Judge Hibbler originally presided over this matter, Caraballo v. Chicago, 07-cv-2807, which was consolidated with another case, Alvarez, et al. v. City of Chicago, 06-cv-4639. On March 18, 2009, after extensive discovery, Judge Hibbler granted the City's motion for summary judgment against both the Alvarez and Caraballo Plaintiffs because their claims were heterogeneous. Caraballo, et al. v. City of Chicago, Nos. 06-cv-4639, 07-cv-2807, 2009 WL 743315, at *6 (N.D. Ill. Mar. 18, 2009). Judge Hibbler dismissed the collective action Complaints without prejudice to allow Plaintiffs to pursue their collective overtime pay claims through the arbitration provision contained in the collective bargaining agreement (the " CBA" ) entered into between Plaintiffs and the City. Id.

On July 7, 2009, this Court granted summary judgment in favor of the City in another FLSA matter, Baley v. Chicago, No. 09-cv-228, 2009 WL 1953132 (N.D. Ill. July 07, 2009), holding that there was no factual dispute that Plaintiffs were heterogeneous and that their claims could not proceed as a collective action. On October 29, 2009, the judgment was clarified to hold that Plaintiffs' claims were dismissed without prejudice with leave to file individual claims.

Subsequently, in Alvarez v.

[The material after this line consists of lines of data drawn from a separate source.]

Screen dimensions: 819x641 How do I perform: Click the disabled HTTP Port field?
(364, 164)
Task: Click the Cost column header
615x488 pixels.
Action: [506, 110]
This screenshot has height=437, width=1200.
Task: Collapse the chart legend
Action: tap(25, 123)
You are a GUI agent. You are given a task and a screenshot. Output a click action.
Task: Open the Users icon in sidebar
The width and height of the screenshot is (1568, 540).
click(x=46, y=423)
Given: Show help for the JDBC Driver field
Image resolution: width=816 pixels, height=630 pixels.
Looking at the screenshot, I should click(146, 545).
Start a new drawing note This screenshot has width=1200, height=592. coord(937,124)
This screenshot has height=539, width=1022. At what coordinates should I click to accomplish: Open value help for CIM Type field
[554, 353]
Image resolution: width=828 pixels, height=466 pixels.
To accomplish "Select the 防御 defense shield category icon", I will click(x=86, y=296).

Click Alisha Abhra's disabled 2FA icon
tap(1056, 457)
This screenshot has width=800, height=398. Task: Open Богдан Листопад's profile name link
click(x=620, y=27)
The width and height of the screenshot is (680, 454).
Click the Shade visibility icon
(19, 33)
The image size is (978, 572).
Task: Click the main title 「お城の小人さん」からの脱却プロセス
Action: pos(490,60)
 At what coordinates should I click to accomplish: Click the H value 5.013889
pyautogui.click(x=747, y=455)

City of Chicago, 605 F.3d 445 (7th Cir. 2010), the Seventh Circuit reversed the district court's dismissal of the named Plaintiffs' claims and remanded for proceedings consistent with its opinion. Id. at 451. The Seventh Circuit also entered an order, vacating the summary judgment opinion in Baley v. Chicago, 09-cv-228, and remanded the case for proceedings consistent with its opinion in Alvarez. See Baley v. Chicago, No. 09-cv-228, 2011 WL 2214673 (N.D. Ill. Jun. 02, 2011). After remand, on November 11, 2011, Judge Hibbler ordered that the consolidated cases, Caraballo and Alvarez, would proceed with Plaintiff Jamison as the representative plaintiff. (Dkt. # 156.) In April 2012, Caraballo and Alvarez, as well as another FLSA case, Canby v. Chicago, 12-cv-669, were reassigned to this Court, to be decided along with Baley v. Chicago, 09-cv-228.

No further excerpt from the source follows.